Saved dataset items

----------------

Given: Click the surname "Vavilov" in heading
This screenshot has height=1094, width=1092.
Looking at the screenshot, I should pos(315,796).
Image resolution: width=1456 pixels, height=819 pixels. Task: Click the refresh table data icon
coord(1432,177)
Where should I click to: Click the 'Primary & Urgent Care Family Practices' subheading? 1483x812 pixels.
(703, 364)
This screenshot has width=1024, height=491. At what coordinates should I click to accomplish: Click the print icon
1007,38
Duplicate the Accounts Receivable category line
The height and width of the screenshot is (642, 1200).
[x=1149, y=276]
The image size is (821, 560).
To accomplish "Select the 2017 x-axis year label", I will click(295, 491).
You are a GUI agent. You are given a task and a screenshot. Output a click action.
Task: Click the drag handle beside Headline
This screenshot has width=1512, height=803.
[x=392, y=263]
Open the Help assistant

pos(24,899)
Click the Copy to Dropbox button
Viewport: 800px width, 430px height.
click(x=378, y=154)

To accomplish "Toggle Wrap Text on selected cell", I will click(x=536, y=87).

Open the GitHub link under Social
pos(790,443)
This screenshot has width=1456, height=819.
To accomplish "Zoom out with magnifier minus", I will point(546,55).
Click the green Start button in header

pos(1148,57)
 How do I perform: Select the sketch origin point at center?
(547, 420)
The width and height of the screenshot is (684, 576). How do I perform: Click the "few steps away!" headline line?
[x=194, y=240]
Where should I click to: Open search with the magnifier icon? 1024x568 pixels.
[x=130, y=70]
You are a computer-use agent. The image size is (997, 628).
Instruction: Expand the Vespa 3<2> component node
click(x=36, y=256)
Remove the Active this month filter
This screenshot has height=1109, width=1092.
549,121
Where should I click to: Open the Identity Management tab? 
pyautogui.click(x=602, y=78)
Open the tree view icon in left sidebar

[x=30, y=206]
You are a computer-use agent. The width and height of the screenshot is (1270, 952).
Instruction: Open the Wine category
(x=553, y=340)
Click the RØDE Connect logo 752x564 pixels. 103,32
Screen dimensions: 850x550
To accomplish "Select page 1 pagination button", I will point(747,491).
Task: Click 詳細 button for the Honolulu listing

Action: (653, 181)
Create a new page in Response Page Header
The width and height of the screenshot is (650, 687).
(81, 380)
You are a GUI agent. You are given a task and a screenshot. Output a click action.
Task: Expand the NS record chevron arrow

----------------

Stated task »
Rescale the lines from the line with "Duplicate the Accounts" to the line with "[x=130, y=70]", writing them out again with their requests, and multiply each coordinate in the answers by 1.15, rounding to whole numbers with halves going up.

Exercise result »
Duplicate the Accounts Receivable category line
The height and width of the screenshot is (642, 1200).
[x=1321, y=317]
The image size is (821, 560).
To accomplish "Select the 2017 x-axis year label", I will click(339, 565).
You are a GUI agent. You are given a task and a screenshot. Output a click action.
Task: Click the drag handle beside Headline
This screenshot has width=1512, height=803.
[x=451, y=302]
Open the Help assistant

pos(28,1034)
Click the Copy to Dropbox button
Viewport: 800px width, 430px height.
click(x=435, y=177)

To accomplish "Toggle Wrap Text on selected cell", I will click(x=616, y=100).

Open the GitHub link under Social
pos(909,509)
This screenshot has width=1456, height=819.
To accomplish "Zoom out with magnifier minus", I will point(628,63).
Click the green Start button in header

pos(1320,66)
 How do I perform: Select the sketch origin point at center?
(629, 483)
The width and height of the screenshot is (684, 576). How do I perform: Click the "few steps away!" headline line?
[x=223, y=276]
Where should I click to: Open search with the magnifier icon? 1024x568 pixels.
[x=150, y=81]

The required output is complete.